Les données provenant des entrevues semi-dirigées auprès de l’échantillon initial et des données secondaires ont été rendues disponibles pour l’analyse (verbatims), conformément aux règles en matière d’éthique de la recherche associées à l’utilisation de données secondaires. L’analyse des données a été effectuée à l’aide d’un logiciel d’analyse de données textuelles (NVivo). Le modèle d’analyse envisagé est le modèle mixte d’analyse de contenu thématique basé sur des catégories prédéterminées (c.f. tableau 1, page 27) complétées par la suite avec d’autres catégories émergeant en cours d’analyse. Ainsi, une exploration préalable des écrits ainsi qu’une connaissance du contexte terrain des chargés d’accompagnement en emploi1 ont permis la confection initiale d’un système de codification. En effet, une revue de la littérature a donné lieu à une opérationnalisation du concept d’accompagnement telle qu’illustrée dans le tableau 1. Comme il se produit habituellement, d’autres catégories ont surgies de l’analyse, ce qui a permis d’enrichir le matériel. Ainsi, le tableau 2 de la page 32 présente quant à lui la catégorisation finale, qui inclut les catégories prédéterminées, auxquelles ont été ajoutées celles ayant émergées en cours d’analyse.

1 Issu de ma participation à une recherche précédente portant sur le sujet des pratiques d’accompagnement en emploi

dans le domaine communautaire (carrefours jeunesse-emploi). Pour plus de détails, voir Provencher, Émond et Tremblay Roy (2010).

Limites de l’étude

Cette étude comporte quelques limites à considérer. Comme il est fréquent avec l’utilisation de données secondaires, la période de mesure diffère de celle de la collecte primaire. Ainsi, il est possible que pour le même échantillon, une mesure à un moment unique ait pu occasionner quelques variabilités dans les discours et les opinions des répondants, la réalité du travail d’accompagnement pouvant changer ou évoluer au fil du temps (ex. : changement dans les mesures d’aide disponibles, changement d’orientation ou d’organisation du travail).

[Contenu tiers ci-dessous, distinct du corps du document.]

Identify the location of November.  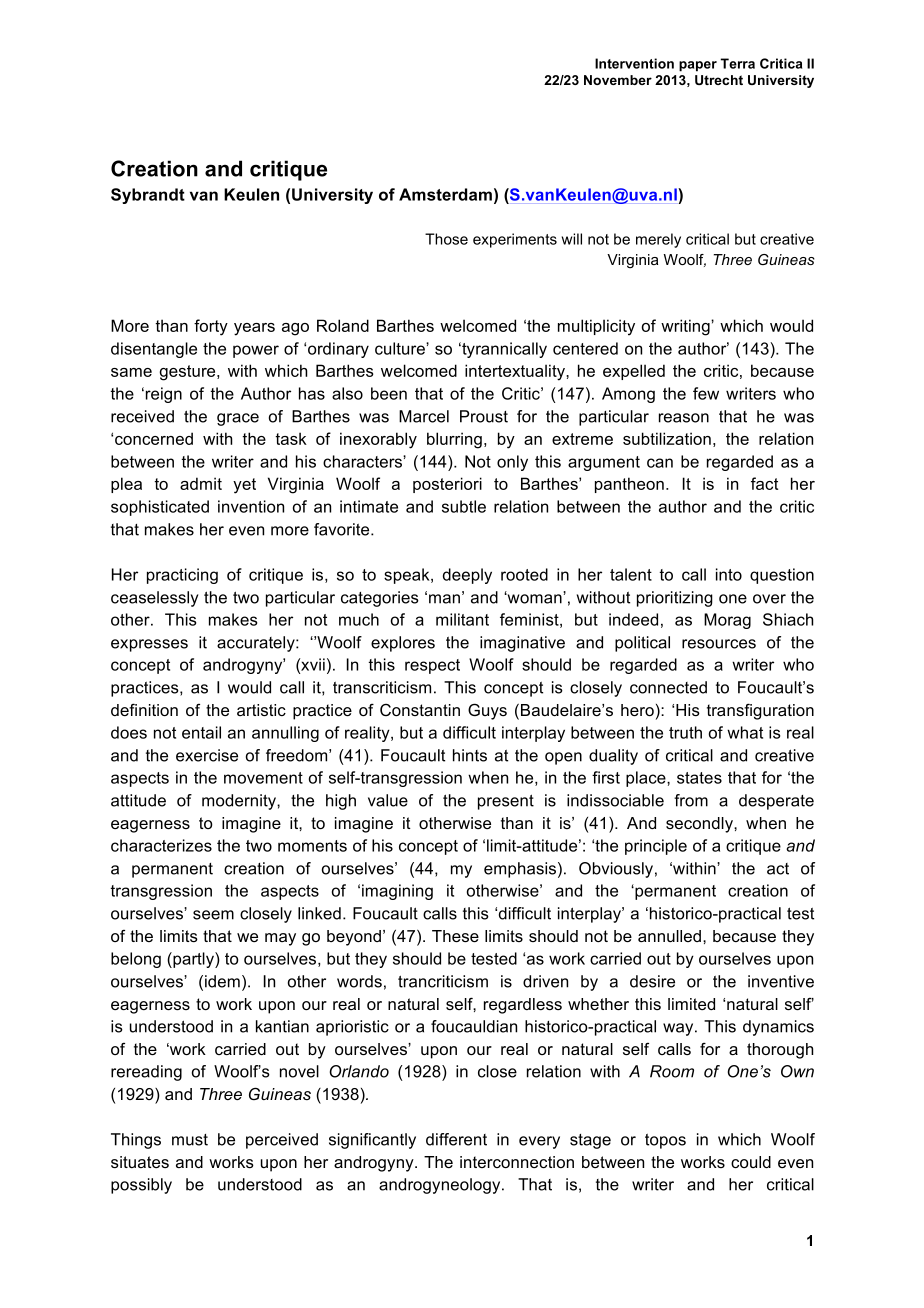
(618, 80).
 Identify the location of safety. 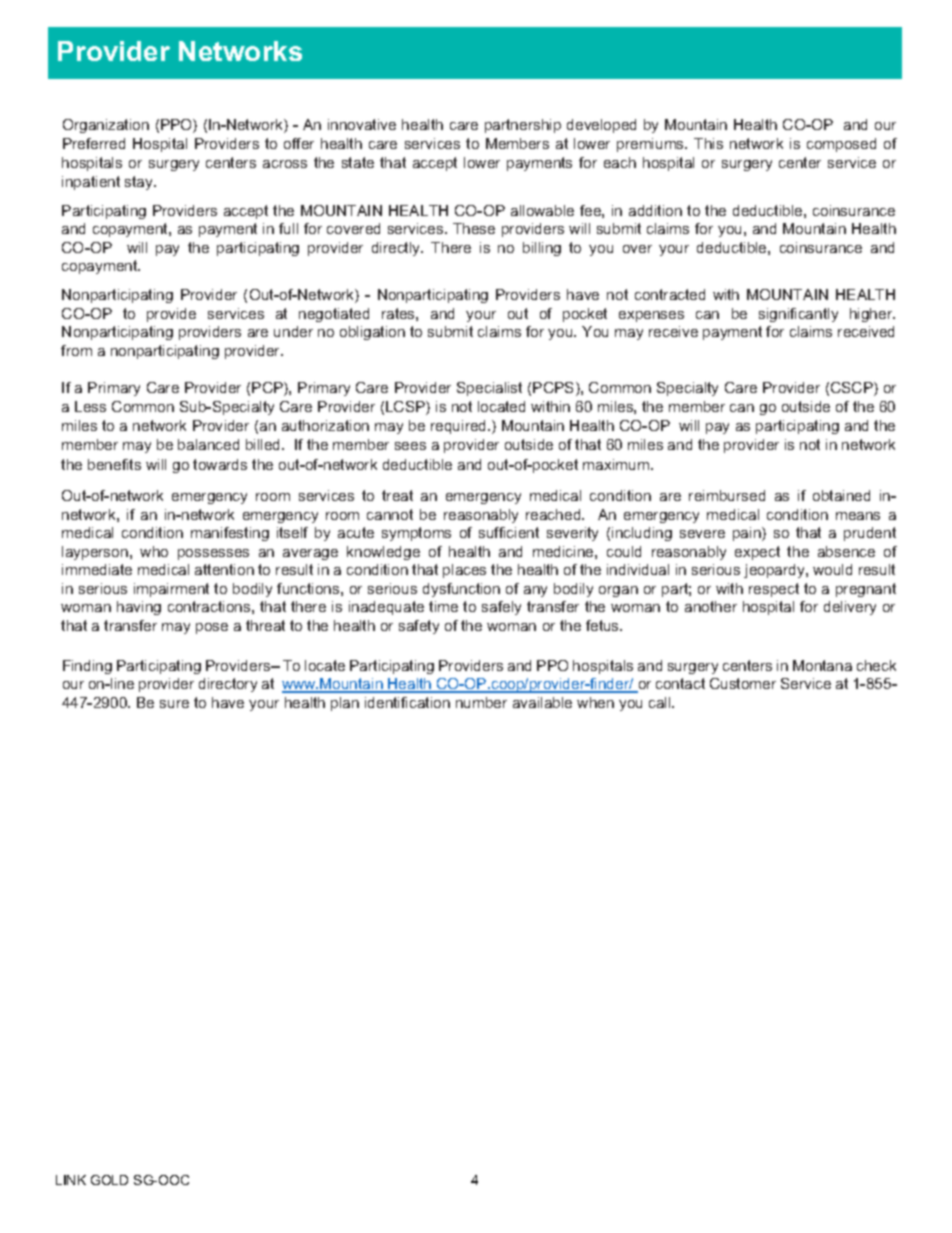
(419, 627).
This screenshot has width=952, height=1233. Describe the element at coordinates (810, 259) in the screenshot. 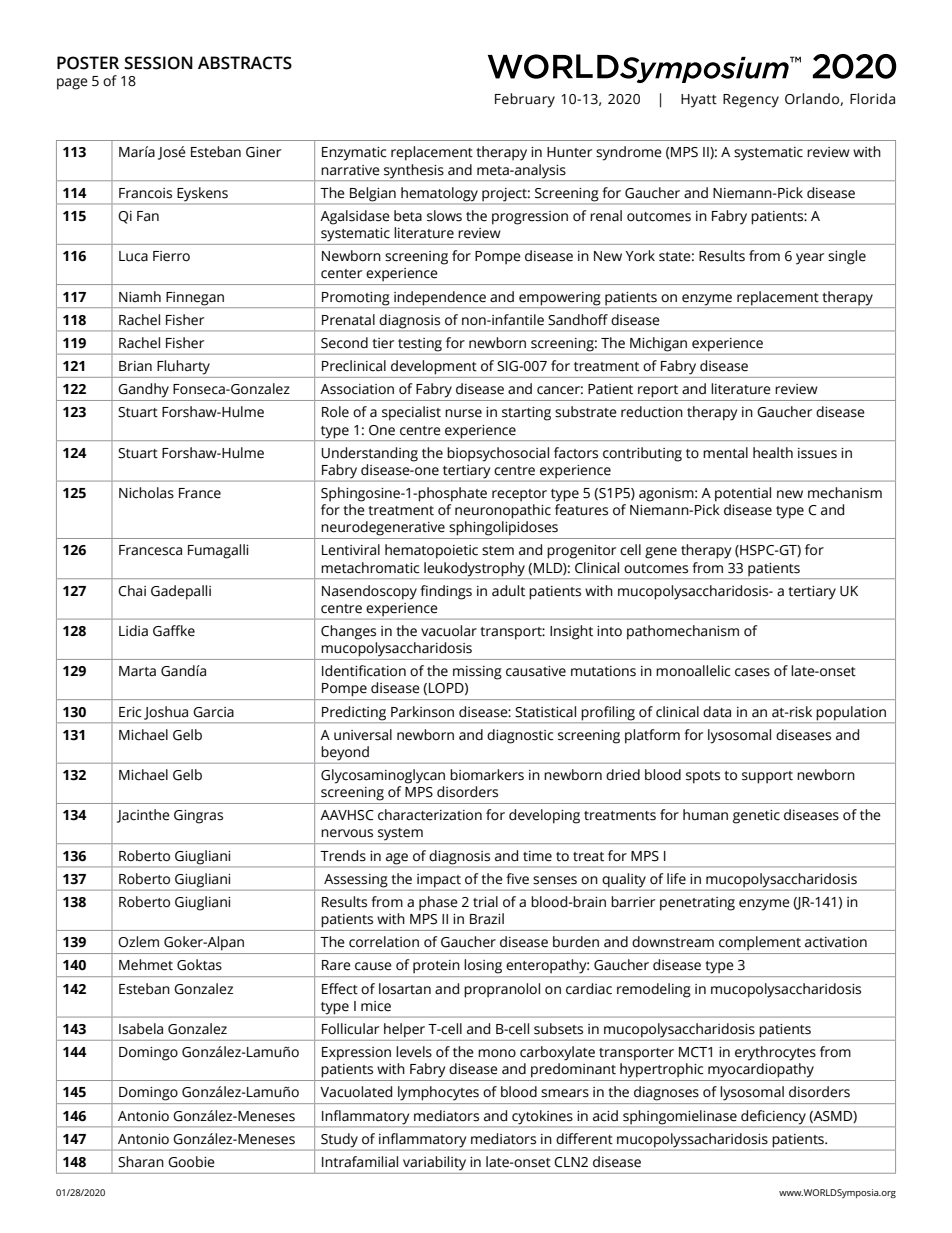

Cela dit, les deux collectes de données furent toutefois effectuées selon un protocole semblable, en utilisant une grille d’entretien similaire, certaines questions étant identiques pour la collecte primaire et secondaire. Il est donc approprié de croire que, mis à part les quelques inconvénients inhérents à l’utilisation de données secondaires, cette alternative fut fort enrichissante pour le contenu de l’étude.

Il importe également de considérer qu’étant donné la grande variabilité constatée d’un endroit à l’autre (milieu rural vs urbain, petit CLE ou grand CLE, différences dans les façons de fonctionner à l'interne, etc.), il est possible que des propos rapportés ne siéent pas nécessairement à tous les agents d’aide à l’emploi ou à tous les CLE. De plus, étant donné que les agents d’aide à l’emploi semblent bénéficier d’un pouvoir décisionnel ainsi que de beaucoup d’autonomie et de marge de manœuvre dans leurs décisions et leurs interventions, il se peut, encore une fois, que certains propos décrits puissent ne pas refléter la réalité du travail fait par tous les agents. Ainsi, il est possible d’affirmer que la variabilité dans le fonctionnement que les résultats ont permis de constater affaiblit la validité externe de l’étude. On ne peut effectivement généraliser les résultats obtenus, car il semble clair que les particularités dans le travail sont spécifiques à chaque agent et de façon plus globale, à chaque établissement. Cela permet, en contrepartie, d’en apprendre plus sur les façons de faire dans le monde de l’accompagnement, soit que les services sont adaptables, vraisemblablement dans le but d’offrir un traitement personnalisé à chaque client.